Der unerwünschte Showdown mit seinem Bruder war der unerfreuliche Schlusspunkt eines Wochenendes ohne viel Fortune für Ralf Schumacher. Zwei Unfälle, ein völlig zerstörter Dienstwagen und eine unverschuldete Zeitstrafe - so hatte die niederschmetternde Bilanz des 29 Jahre alten Toyota-Piloten bereits vor dem Start gelautet. "Das Glück wird noch kommen. Die Saison ist lang", sagte der Rheinländer, der immerhin unverletzt aus dem Wrack geklettert war.

Unweigerlich wurden bei dem Crash Erinnerungen an Schumachers bislang schwersten Unfall - am 20. Juni 2004 in Indianapolis - wach. Damals war er im BMW-Williams mit über 300 Stundenkilometern in die Begrenzungsmauer geprallt. Doch während seinerzeit eine Zwangspause von sechs Rennen folgte, kam er diesmal mit dem Schrecken davon. "Ich habe einen verspannten Nacken, das liegt aber daran, dass ich Seitenschläfer bin", sagte Ralf Schumacher. Bruder Michael atmete nach der Entwarnung auf: "Das sah auf den ersten Blick heftig aus."

Fortsetzung der Pannen- und Pechsträhne

Der von Ralf Schumacher mehrfach kritisierte Klassiker in den engen Straßen des Fürstentums war von Beginn an die Fortsetzung einer Pannen- und Pechsträhne. Nachdem er in Imola in der Boxengasse Nick Heidfeld behindert und deshalb aus den Punkterängen gefallen war, bremste ihn in Monaco Reifenhersteller Michelin frühzeitig aus. Wegen eines nicht gekennzeichneten neuen linken Vorderreifens bekam er eine Zeitstrafe von einer halben Sekunde aufgebrummt. "Das war nicht sehr erfreulich", befand er, auch wenn von Michelin postwendend das Pardon für den peinlichen Patzer kam.

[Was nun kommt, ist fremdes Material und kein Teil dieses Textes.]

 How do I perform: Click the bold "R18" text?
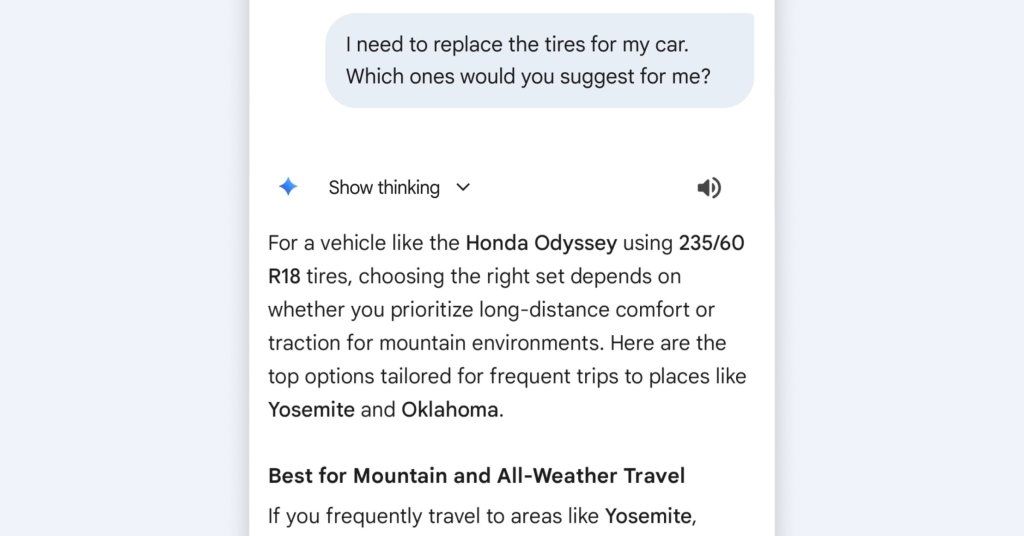(x=284, y=276)
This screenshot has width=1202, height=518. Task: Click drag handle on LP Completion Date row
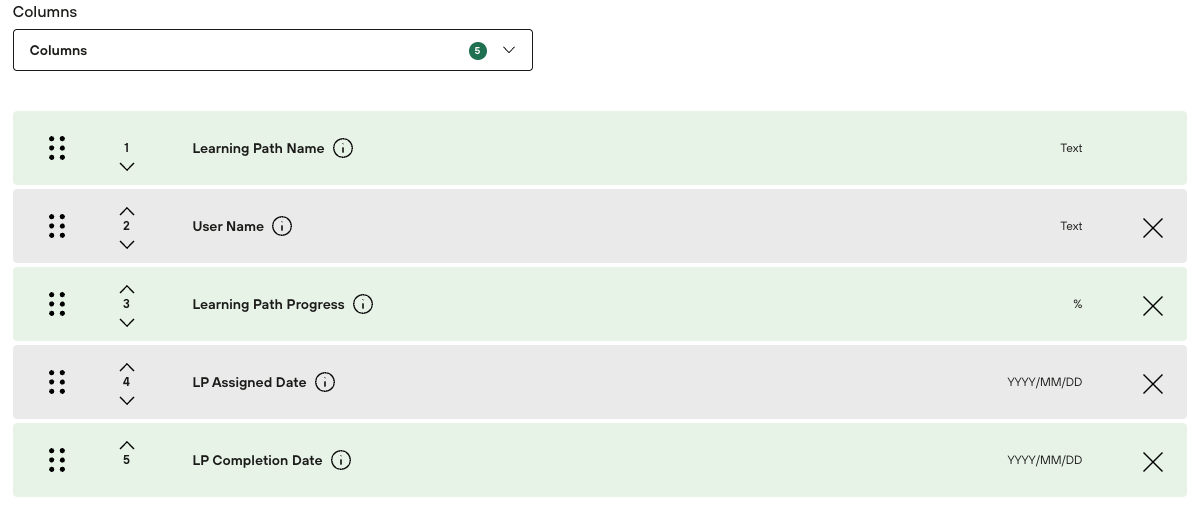[x=57, y=460]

Auf dem Stadtkurs in Monaco hatte sich Ralf Schumacher vor fünf Jahren bei einem Unfall eine tiefe Schnittwunde im Unterschenkel zugezogen. Im Vorjahr war ihm nach einem Getriebeproblem im Tunnel der nun in der WM-Wertung führende Spanier Fernando Alonso ins Auto gekracht. Kein Wunder, dass er nach der Attacke seine Bruders so heftig reagierte.